The eugenol component of basil’s volatile oils has been the subject of extensive study, since this substance can block the activity of an enzyme in the body called cyclooxygenase (COX). Many non-steriodal over-the-counter anti-inflammatory medications (NSAIDS), including aspirin and ibuprofen, as well as the commonly used medicine acetaminophen, work by inhibiting this same enzyme. (In the case of acetaminophen, this effect is somewhat controversial, and probably occurs to a much lesser degree than is the case with aspirin and ibuprofen). This enzyme-inhibiting effect of the eugenol in basil qualifies basil as an “anti-inflammatory” food that can provide important healing benefits along with symptomatic relief for individuals with inflammatory health problems like rheumatoid arthritis or inflammatory bowel conditions.
Nutrients Essential for Cardiovascular Health
Want to enrich the taste and cardiovascular health benefits of your pasta sauce?

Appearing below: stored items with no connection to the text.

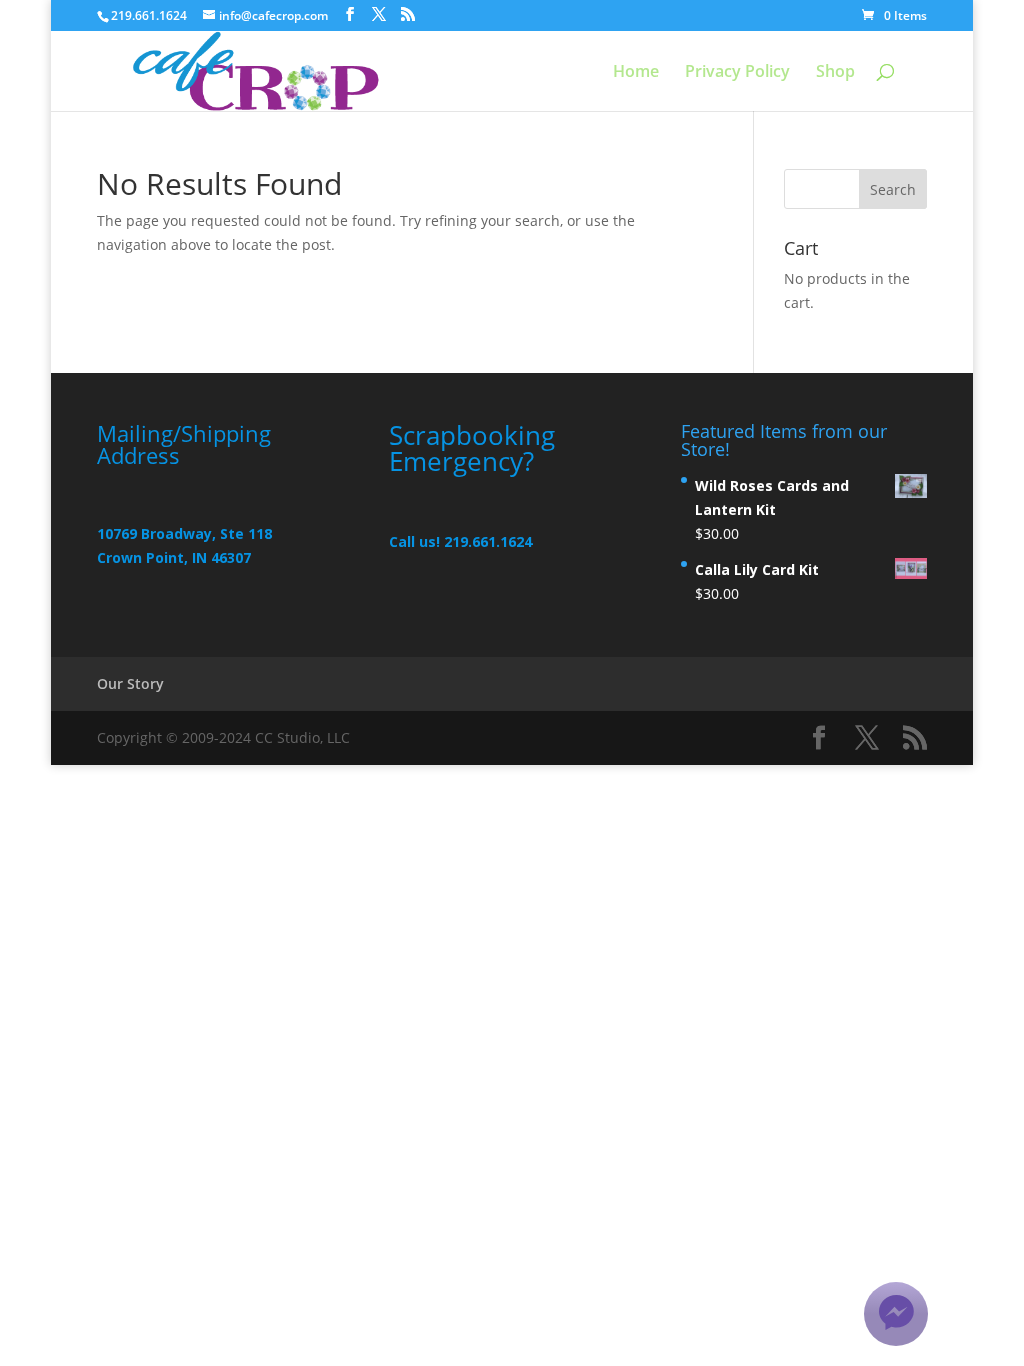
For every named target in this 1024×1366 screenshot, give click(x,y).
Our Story (130, 683)
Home (636, 73)
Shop (835, 73)
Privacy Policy (737, 73)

Add a good helping of basil. Basil is a very good source of vitamin A (through its concentration of carotenoids such as beta-carotene). Called “pro-vitamin A,” since it can be converted into vitamin A, beta-carotene is a more powerful anti-oxidant than vitamin A and not only protects epithelial cells (the cells that form the lining of numerous body structures including the blood vessels) from free radical damage, but also helps prevent free radicals from oxidizing cholesterol in the blood stream. Only after it has been oxidized does cholesterol build up in blood vessel walls, initiating the development of atherosclerosis, whose end result can be a heart attack or stroke.
Free radical damage is a contributing factor in many other conditions as well, including asthma, osteoarthritis, and rheumatoid arthritis. The beta-carotene found in basil may help to lessen the progression of these conditions while protecting cells from further damage.
Basil is also a good source of magnesium, which promotes cardiovascular health by prompting muscles and blood vessels to relax, thus improving blood flow and lessening the risk of irregular heart rhythms or a spasming of the heart muscle or a blood vessel.
In addition to the health benefits and nutrients described above, basil also emerged from our food ranking system as a very good source of iron, and calcium, and a good source of potassium and vitamin C.